*** Opening of AVAILABLE DATA ***

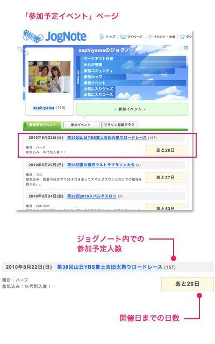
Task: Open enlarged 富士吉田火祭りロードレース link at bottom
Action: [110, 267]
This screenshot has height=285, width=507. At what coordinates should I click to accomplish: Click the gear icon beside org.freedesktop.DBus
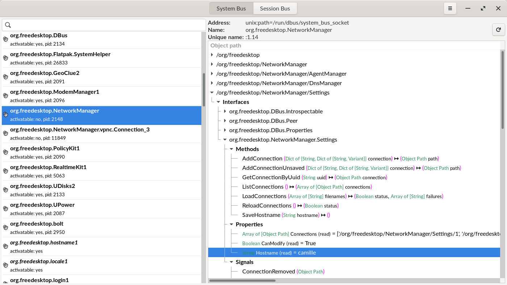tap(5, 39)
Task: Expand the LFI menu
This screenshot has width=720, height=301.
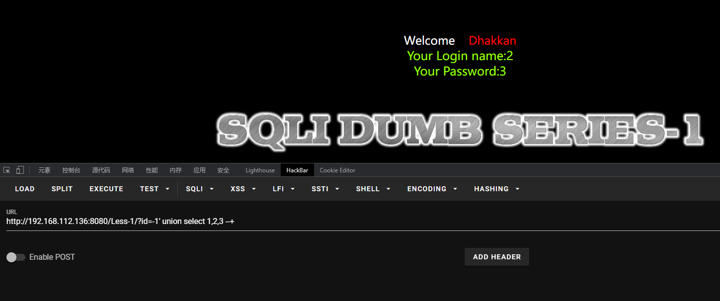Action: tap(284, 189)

*** Close of AVAILABLE DATA ***

_WORK TO COMPLETE_.
Omitting all pictures, retype exactly the lines from the line containing "Task: Expand the LFI menu" down to the last line above, both ends included.

_ANSWER SPACE_.
Task: Expand the LFI menu
This screenshot has width=720, height=301.
Action: tap(284, 189)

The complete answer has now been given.